-- start of SELECTED EXTRACT --
This will let your changes to .bashrc take effect.

Setup Step 1 Verification

Verify Step 1 above by interacting with the terminal:

  • Activate the environment
IN:
conda activate bdl2019f_readonly
Expected OUT:
Nothing. Only a change to your prompt.
  • Verify correct version of Python is on path
IN:
which python
Expected OUT:
/cluster/tufts/hugheslab/miniconda2/envs/bdl2019f_readonly/bin/python
  • Verify you can access sklearn
IN:
python -c "import sklearn; print(sklearn.__version__)"
Expected OUT:
0.21.3
  • Verify you can access Tensorflow
IN:
python -c "import tensorflow; print(tensorflow.__version__)"
Expected OUT:
1.14.0
  • Verify you can access PyTorch
IN:
python -c "import torch; print(torch.__version__)"
Expected OUT:
1.3.1

That's it! You should be ready to go on to the next step.

Setup Step 3

Create a custom place to install any extra packages you need:

mkdir $HOME/my_bdl2019f_packages/

Please use exactly the directory "my_bdl2019f_packages".

Now, if you need to pip install anything, your package will be put there!

Note: conda install will NOT work. Only pip install works (for the moment), because it lets you install packages in several directories simultaneously.

Option 2: Install your own custom conda environment

Follow the [Python Setup Instructions]

Be ready for several complications:

  • Usually, a full install of bdl_2019f_env requires over 4GB. The quota for Tufts HPC in your home directory is around 5GB. So you'll have little space left over for storing data or results.

  • Tufts HPC has a very old version of GLIBC. So neither pip install pytorch nor conda install pytorch will work out of the box. To fix GLIBC issues, you might follow these instructions: https://gist.github.com/michaelchughes/85287f1c6f6440c060c3d86b4e7d764b. Be aware these are NOT easy for novices.
-- end of SELECTED EXTRACT --
-- start of DATA EXCERPT --
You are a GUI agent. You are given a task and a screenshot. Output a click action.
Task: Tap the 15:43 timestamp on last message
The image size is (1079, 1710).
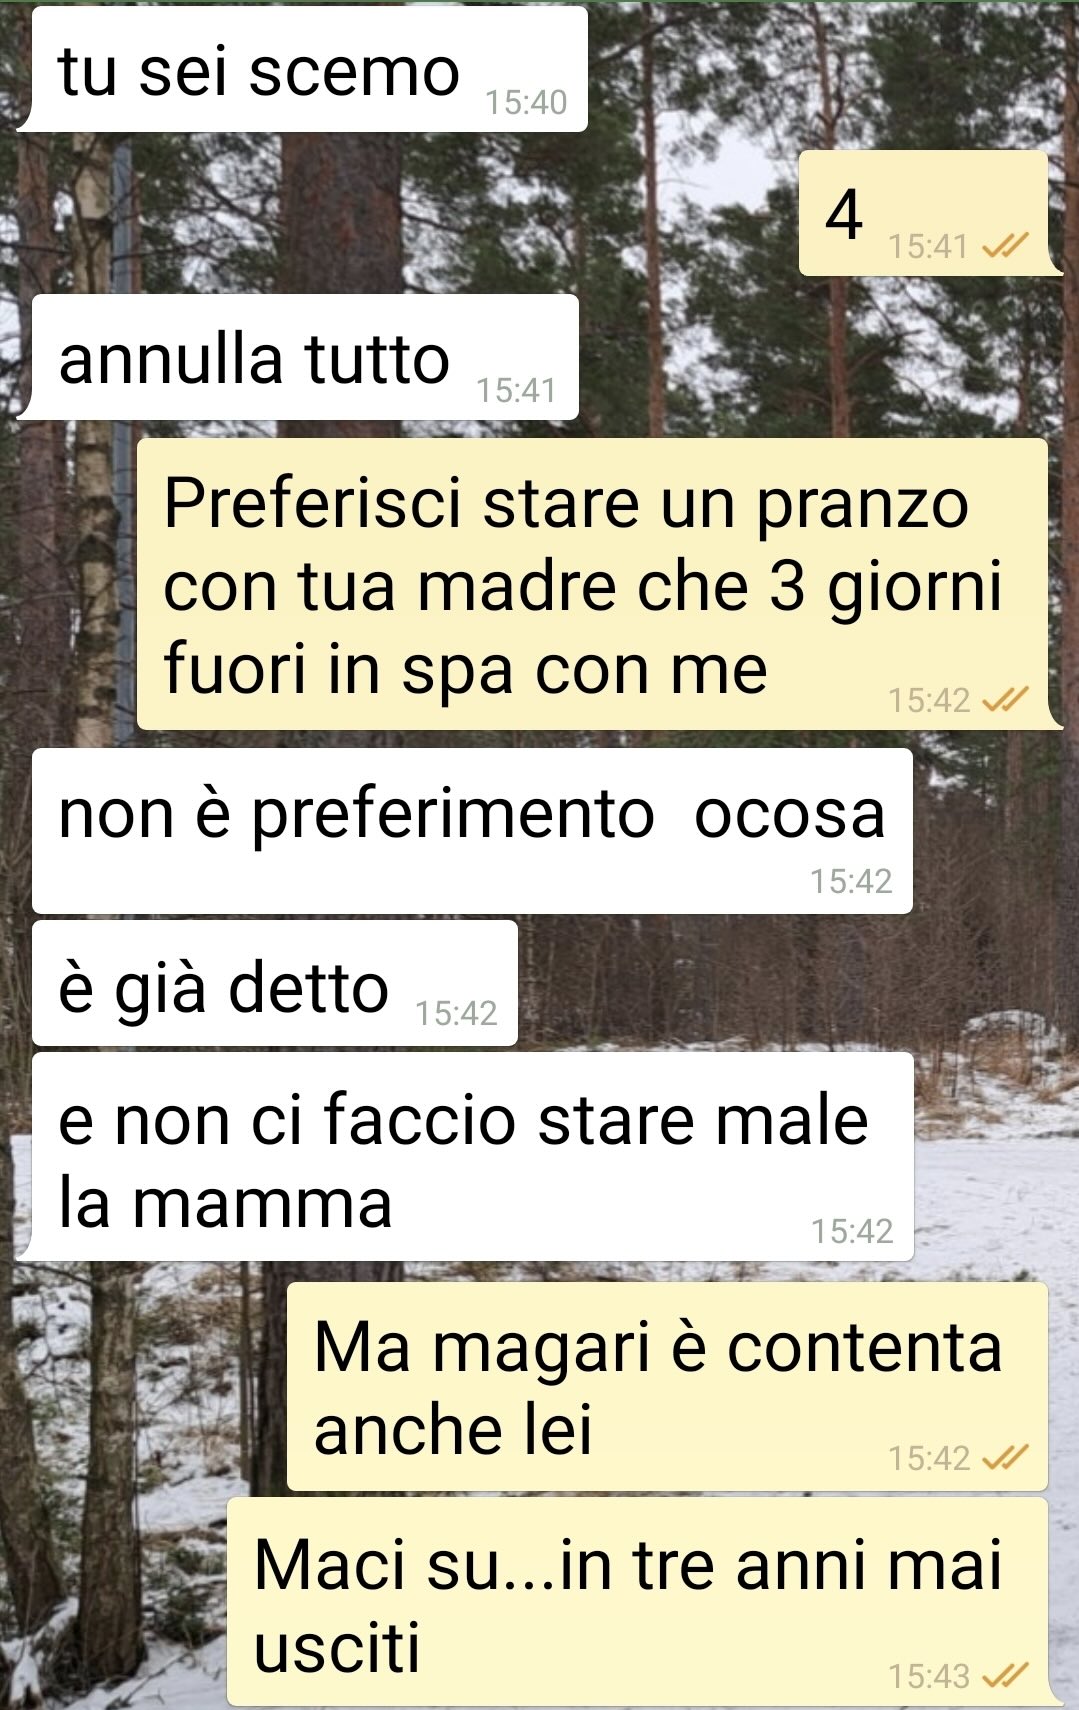[x=929, y=1675]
-- end of DATA EXCERPT --
» SET PROBLEM
Reproduce the passage from the environment setup guide above, from "Be ready for" up to and including "easy for novices.".

» RESPONSE TO THIS TASK
Be ready for several complications:

  • Usually, a full install of bdl_2019f_env requires over 4GB. The quota for Tufts HPC in your home directory is around 5GB. So you'll have little space left over for storing data or results.

  • Tufts HPC has a very old version of GLIBC. So neither pip install pytorch nor conda install pytorch will work out of the box. To fix GLIBC issues, you might follow these instructions: https://gist.github.com/michaelchughes/85287f1c6f6440c060c3d86b4e7d764b. Be aware these are NOT easy for novices.